Beki Grinter

Pondering Change

In academic management, research on August 30, 2010 at 4:37 pm

Recently I attended the GVU retreat. Early on, the Director presented the GVU vision. It’s presented as an interplay between technology and people. The argument is as follows: from a technologists perspective, technology changes rapidly while people remain at a constant. The GVU argument is that people do change, in relation to technology, and it’s that space that GVU is pursuing.

So, let me start by saying that this post is not really about the vision itself, but about reflecting on the vision from the research perspective. Visions, including this one, do a particular type of work. They have to be broad, inclusive, easy to understand and take up. This vision does that nicely. And GVU’s success in part is attributable to this good vision.

Vision = good.

So, do people change or not?

Evolution suggests slowly at best. But setting evolution aside, I am reminded of some research I did a long time ago now. In the late 1990s, I studied teenagers using IM and SMS technologies. They had been rapidly adopted among teenagers and I wanted to understand why. The answers were that these technologies were allowing them to do a variety of things despite the constraints that they faced.
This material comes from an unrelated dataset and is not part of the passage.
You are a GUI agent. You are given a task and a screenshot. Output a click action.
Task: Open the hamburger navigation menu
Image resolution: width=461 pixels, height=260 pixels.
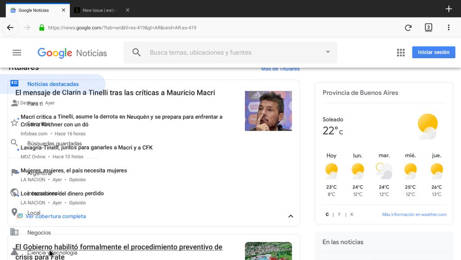[17, 52]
The question of change came up in this research though, well one version of it: what are the new activities that these technologies enable? And the truth was that it was hard to answer that question. What we saw a lot of in our data was that technology seemed to provide a new mechanism for doing things that had long existed. Teens wanted to text each other to make arrangements to meet up, to share gossip, and to get help with homework. But teenagers have always wanted to meet up, share gossip, and get help with homework. Technologies for these purposes seemed like new means to get help with old, unchanged, problems. Although you could argue that the process of using these technologies was changing how and when they got access to each other, a sort of time-space shifting.

The goodnight message we concluded was a new practice. The goodnight message is the SMS that is shared among two close friends (perhaps dating, perhaps not). It was the last message sent at night. Even that we felt might not be so novel, it seemed to mirror other behaviors, chiefly among those who could say goodnight to each other last thing at night. And of course, you might say that this is not surprising, practices are very embedded. Just because we get new technology, like the web, that allows us to bank from home, doesn’t mean that we’re going to throw away the banking system as a whole.

So, I’m not sure that I agree that humans use technology to change their experiences by leveraging its ability to facilitate novel practices. On the other hand, I think that it does change the circumstances in which practices can occur, it reconfigures the mixes, then yes, I think I can concur. I think it just depends what change means. And to me, naively change often implies a complete shift from what has been, and I am not sure that technology changes people like that.

Addendum: just re-reading Burrell and Morgan and being reminded that change, at least in some perspectives is far more radical than anything I’ve proposed above. Change implies destablization, overthrow, at least in some perspectives. So, again I guess I don’t think that the majority of technology does that, perhaps it could do that, but not as it is designed. Perhaps not surprisingly the majority of technology we use seems to me to reinforce the status quo, at least from this perspective of radical change.

Perhaps other people have a better answer. But, I think it’s a question worth asking.

  1. hmm. this vision seems over-thought. from an old-skool technological (determinism) perspective, super-cool new technology *does* change people. WEB 2.0 CHANGES HOW WE WORK! CONSTANT CONNECTIVITY CREATES A NEW ADD GENERATION! so the strawman against which this vision argues is a couple of steps beyond where lay people, press, chancellors, etc. are now – and brings them right back to what already seems intuitively “obvious” to them. that doesn’t seem good, if the point is to be provocative.